Sunday, January 4, 2009

Simpler Times

I remember when all I had to do was wake up, eat, pretend to enjoy work, do homework, play video games, watch a movie, and go back to sleep. Life was simpler in college and grad school. Now, it's not that it's not that simple, there's just not much time to prepare for the constant change. Trying to figure what I'll be doing in the spring has been a confusing endeavor. I thought I had it figured for about three weeks back in October/early November. I was going to teach three classes and assist school newspaper at APU. I had two 400 level classes lined up at APU, Faith and Values in Journalism and Senior Seminar. I was incredibly excited about both of them...they got canned from low enrollment. I suddenly realized adjunct teaching is stressful. I began contacting several colleges from Chapman to Pasadena City, trying to find any classes I could. My one goal, not to have to substitute teach. Nothing came through. I still had The Clause and that was it. Luckily, I was offered to teach another class in the spring at Biola. It's funny how I got hired there a few days before the semester started and now it's my bread maker. So I was set. I was going to spend all of January preparing for the Biola class at the end of the month and for the PhD application deadlines coming up on February 1st. But of course something else came.
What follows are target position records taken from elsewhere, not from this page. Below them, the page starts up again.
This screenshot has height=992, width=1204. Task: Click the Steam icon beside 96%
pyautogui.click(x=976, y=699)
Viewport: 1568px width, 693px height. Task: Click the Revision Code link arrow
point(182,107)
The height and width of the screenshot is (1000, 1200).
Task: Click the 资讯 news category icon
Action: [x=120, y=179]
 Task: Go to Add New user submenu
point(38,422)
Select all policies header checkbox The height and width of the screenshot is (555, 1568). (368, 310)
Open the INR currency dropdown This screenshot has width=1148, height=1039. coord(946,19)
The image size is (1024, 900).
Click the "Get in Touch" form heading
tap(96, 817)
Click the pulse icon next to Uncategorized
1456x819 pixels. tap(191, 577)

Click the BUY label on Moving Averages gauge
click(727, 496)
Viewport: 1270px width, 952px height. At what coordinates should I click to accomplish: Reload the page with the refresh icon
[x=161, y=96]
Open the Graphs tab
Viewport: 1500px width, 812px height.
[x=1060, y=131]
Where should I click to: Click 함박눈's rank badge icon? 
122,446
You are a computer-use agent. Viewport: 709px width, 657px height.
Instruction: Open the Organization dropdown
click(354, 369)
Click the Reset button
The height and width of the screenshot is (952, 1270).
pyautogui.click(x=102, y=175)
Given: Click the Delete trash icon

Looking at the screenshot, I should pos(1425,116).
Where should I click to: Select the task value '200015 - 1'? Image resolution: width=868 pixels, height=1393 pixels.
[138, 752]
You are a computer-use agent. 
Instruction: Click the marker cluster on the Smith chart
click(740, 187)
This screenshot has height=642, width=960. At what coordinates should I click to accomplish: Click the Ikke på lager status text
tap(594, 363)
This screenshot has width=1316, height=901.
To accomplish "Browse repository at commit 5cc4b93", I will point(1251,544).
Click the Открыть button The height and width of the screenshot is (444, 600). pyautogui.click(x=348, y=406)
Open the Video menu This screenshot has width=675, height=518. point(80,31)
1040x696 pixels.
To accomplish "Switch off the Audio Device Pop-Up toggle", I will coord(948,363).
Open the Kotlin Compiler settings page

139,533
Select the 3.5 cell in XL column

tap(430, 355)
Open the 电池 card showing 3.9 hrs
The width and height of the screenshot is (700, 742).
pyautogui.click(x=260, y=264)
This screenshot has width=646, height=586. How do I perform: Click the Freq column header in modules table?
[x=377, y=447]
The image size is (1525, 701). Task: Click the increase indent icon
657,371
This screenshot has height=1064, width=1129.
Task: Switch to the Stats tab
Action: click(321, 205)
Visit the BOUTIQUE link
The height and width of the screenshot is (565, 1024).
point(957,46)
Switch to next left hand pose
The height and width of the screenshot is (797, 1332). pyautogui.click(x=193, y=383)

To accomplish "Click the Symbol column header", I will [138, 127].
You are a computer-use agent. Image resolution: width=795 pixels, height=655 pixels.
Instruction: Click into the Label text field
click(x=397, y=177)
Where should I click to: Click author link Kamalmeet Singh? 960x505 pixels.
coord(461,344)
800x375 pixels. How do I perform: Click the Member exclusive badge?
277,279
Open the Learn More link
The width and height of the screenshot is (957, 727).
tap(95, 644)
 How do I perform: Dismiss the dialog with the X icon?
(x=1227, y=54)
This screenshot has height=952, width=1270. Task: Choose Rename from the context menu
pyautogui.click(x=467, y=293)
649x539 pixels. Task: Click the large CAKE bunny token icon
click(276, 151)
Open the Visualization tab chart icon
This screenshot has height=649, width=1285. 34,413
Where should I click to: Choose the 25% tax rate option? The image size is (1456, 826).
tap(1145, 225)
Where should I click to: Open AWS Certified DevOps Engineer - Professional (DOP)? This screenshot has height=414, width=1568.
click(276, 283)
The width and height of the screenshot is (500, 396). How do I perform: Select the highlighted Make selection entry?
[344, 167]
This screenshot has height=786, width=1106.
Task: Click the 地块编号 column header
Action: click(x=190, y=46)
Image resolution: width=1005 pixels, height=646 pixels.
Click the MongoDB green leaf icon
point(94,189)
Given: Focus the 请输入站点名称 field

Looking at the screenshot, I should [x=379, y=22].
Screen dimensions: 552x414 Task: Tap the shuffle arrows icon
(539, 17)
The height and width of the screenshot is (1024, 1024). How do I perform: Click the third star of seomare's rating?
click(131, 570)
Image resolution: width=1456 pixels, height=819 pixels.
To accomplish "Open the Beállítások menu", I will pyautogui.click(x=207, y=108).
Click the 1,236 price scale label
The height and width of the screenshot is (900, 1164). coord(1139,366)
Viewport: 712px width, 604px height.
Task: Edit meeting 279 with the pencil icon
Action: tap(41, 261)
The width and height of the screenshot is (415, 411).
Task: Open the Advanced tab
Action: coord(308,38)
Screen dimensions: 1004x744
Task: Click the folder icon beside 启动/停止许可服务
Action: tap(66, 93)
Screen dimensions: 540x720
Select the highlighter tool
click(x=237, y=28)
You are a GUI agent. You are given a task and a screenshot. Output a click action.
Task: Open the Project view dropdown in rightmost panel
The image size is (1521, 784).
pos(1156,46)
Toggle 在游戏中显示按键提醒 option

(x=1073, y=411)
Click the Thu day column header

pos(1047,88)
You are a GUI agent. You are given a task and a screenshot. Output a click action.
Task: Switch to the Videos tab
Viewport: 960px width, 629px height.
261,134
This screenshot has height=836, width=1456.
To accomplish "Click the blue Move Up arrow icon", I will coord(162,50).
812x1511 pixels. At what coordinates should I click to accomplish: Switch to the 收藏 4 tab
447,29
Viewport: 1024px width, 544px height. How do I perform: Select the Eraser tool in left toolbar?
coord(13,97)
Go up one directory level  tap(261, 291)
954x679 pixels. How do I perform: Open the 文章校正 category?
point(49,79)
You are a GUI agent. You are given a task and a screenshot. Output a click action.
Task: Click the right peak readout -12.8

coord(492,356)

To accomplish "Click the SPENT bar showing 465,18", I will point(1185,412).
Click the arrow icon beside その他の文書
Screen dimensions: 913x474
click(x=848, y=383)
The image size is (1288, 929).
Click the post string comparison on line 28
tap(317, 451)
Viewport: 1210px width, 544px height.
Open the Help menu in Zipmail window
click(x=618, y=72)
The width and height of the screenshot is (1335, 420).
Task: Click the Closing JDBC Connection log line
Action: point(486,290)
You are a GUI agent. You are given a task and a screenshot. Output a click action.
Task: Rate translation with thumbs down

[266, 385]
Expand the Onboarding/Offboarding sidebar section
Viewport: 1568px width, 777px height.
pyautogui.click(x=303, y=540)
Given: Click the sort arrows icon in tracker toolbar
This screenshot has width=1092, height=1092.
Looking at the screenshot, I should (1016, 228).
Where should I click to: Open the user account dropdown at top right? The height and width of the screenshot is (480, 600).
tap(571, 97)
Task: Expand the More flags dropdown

So two days ago I was offered another class at APU, Public Affairs Reporting. I decided to take the class and am frantically preparing a syllabus and doing the appropriate reading to prepare for such an endeavor. In August I was able to prepare three weeks worth of lectures before the semester started for three classes. Now, I'm gonna going week by week. I'm not complaining here, because I'm so thankful for the second class. I'm gonna love the preparation and the challenge of entertaining 10 students in a three-hour class. I am, however, laughing at how this all has happened. I've gone from full to empty to partly full. I'm excited about the semester, but I gotta say I'm looking forward to the day when I have my PhD and a full-time job that will insure I get classes every semester. I get too much anxiety to live semester by semester.